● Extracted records
□ □ □ □ □ □ □

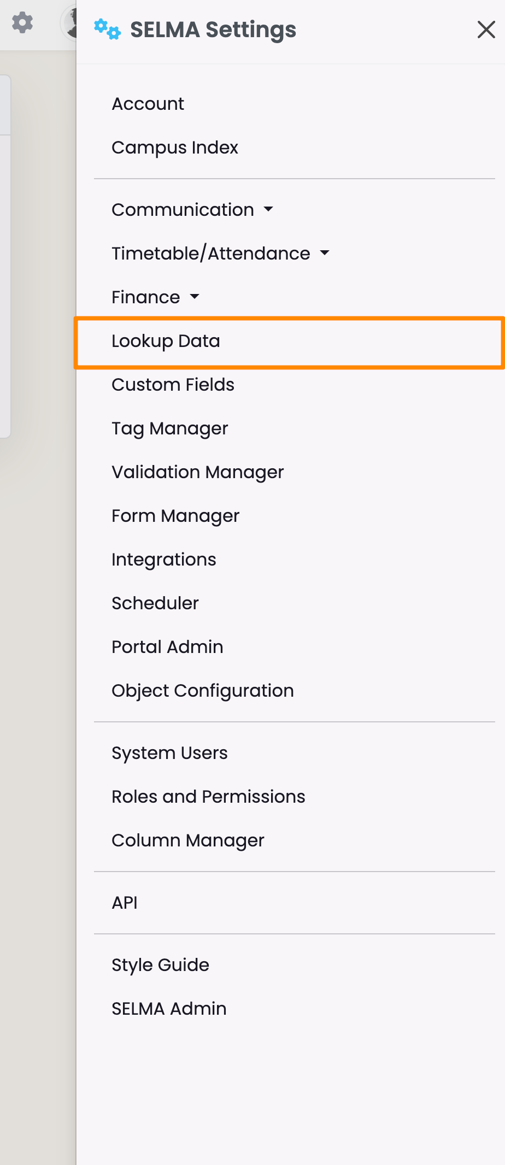The height and width of the screenshot is (1165, 505).
Task: Select Integrations from settings
Action: [163, 560]
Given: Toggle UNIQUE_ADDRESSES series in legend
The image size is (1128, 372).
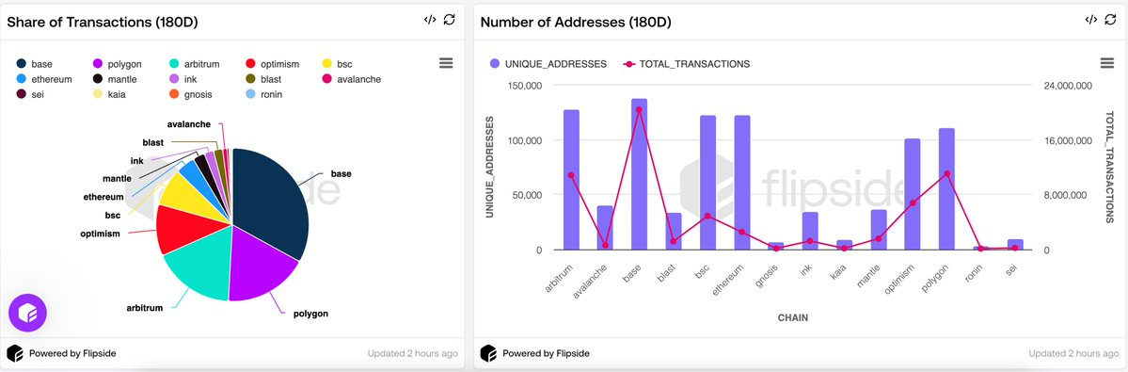Looking at the screenshot, I should [548, 64].
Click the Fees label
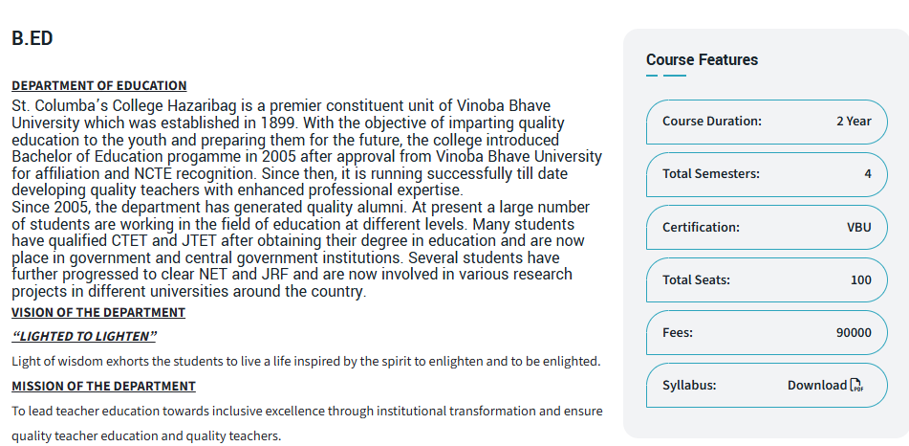 coord(678,333)
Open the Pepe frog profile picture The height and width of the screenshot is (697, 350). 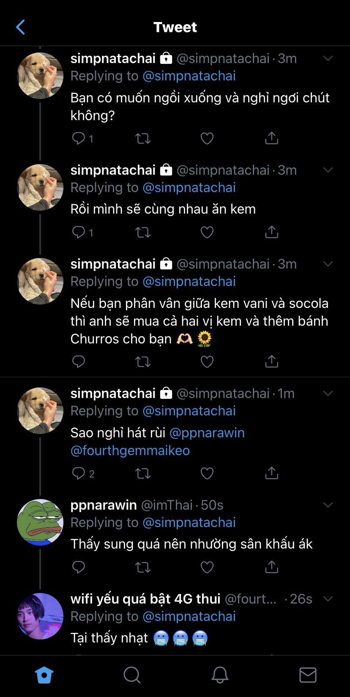click(x=40, y=522)
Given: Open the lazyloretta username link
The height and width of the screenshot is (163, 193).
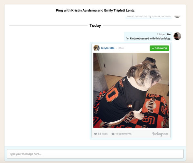Looking at the screenshot, I should (108, 48).
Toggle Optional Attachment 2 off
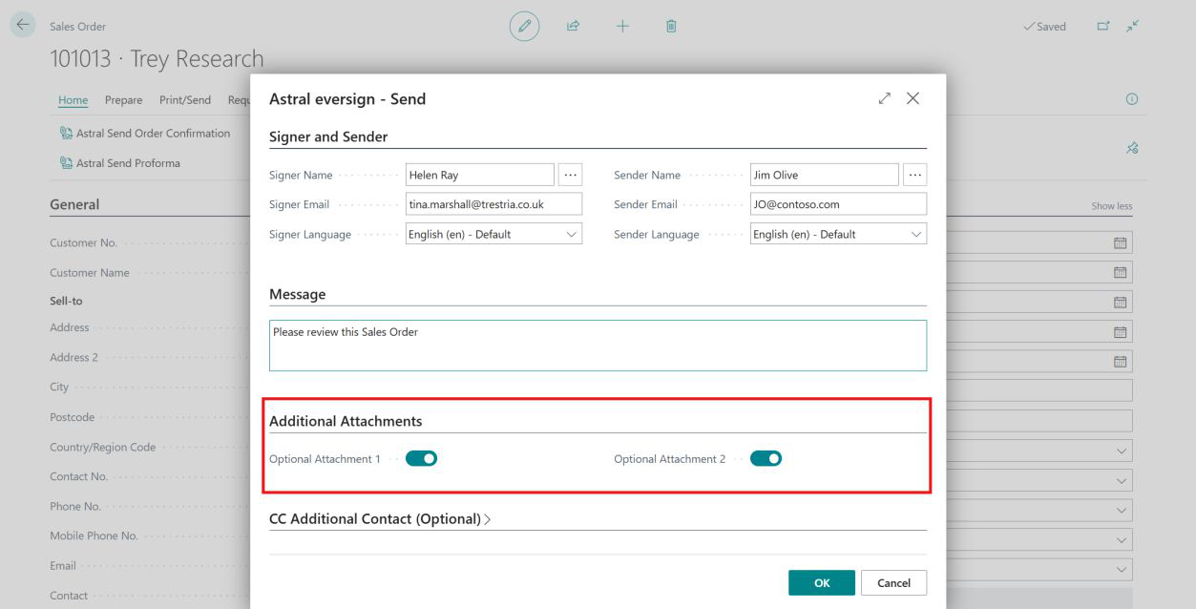Image resolution: width=1196 pixels, height=609 pixels. 766,458
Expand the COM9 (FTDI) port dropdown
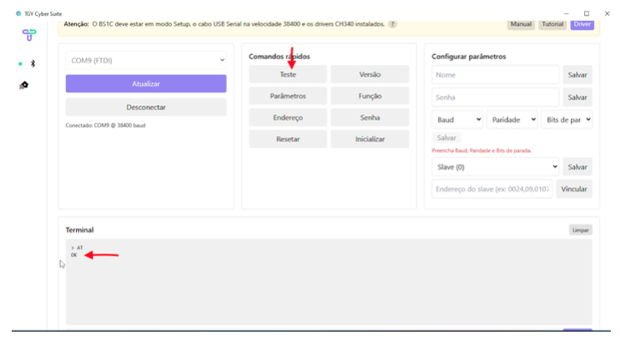 click(146, 60)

□ □ □ □ □ □ □

● INSTRUCTIONS FOR THE TASK
Check the entries above for the word "Given" and copy every line where it turns up.

● TASK SOLUTION
Given: Toggle UNIQUE_ADDRESSES series in legend
Given: Open the lazyloretta username link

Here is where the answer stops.